Erfolgschancen überschätzt: Musik auf Handys kein Hit

Erfolgschancen überschätzt
Musik auf Handys kein Hit

Eine neue Studie bezweifelt den Erfolg von Musikdownloads für mobile Telefone. "Um langfristig Erfolg zu haben, müssen die Anbieter unterschiedliche Mobile-Music-Modelle unterstützen", so Nicole Dufft, Senior Analystin bei Berlecon Research.

hiz DÜSSELDOEF. Eine Studie der Berliner Berlecon Research zeigt, dass die Erwartungen an den Erfolg von Musikdownloads für Handys zu hoch gesteckt sind.

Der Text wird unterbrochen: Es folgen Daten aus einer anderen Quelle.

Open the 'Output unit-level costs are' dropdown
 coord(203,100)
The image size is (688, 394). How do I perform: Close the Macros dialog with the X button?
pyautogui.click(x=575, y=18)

Der neuste Trend, den die Marktforscher bei den Mobilfunknetzbetreibern beobachten, ist die Konzentration auf Download-Modelle. Neben den Klingeltönen soll der Abruf aktueller Hits den Umsatz ankurbeln. Allerdings hat das Herunterladen von Musik auf das Handy einige Schwachstellen, die einen langfristigen Erfolg dieses Geschäftsmodells in Frage stellen. Laut der Studie gibt es andere Wege, Musik auf das Handy zu übertragen, die für Nutzer mindestens genauso interessant sind wie Downloads.

"Um langfristig Erfolg zu haben, müssen die Anbieter im Mobile-Music-Markt unterschiedliche Mobile-Music-Modelle unterstützen, wie Streaming oder die Synchronisierung mit dem PC", so Nicole Dufft, Senior Analystin bei Berlecon Research. "Nach unserer Einschätzung liegt der wesentliche Vorteil von Mobile Music Downloads darin, dass Kunden unterwegs spontan Musik kaufen können. Einen Anreiz dazu haben sie jedoch nur dann, wenn Download-Funktionen intelligent mit anderen musiknahen Diensten auf dem Handy integriert werden."

Angesichts der niedrigen Margen beim Mobile Music Download bewerten die Marktforscher das Mobiltelefon langfristig nicht besonders attraktiven Vertriebskanal für Musik. Als Marketinginstrument hingegen birgt es für alle Beteiligten großes Potenzial.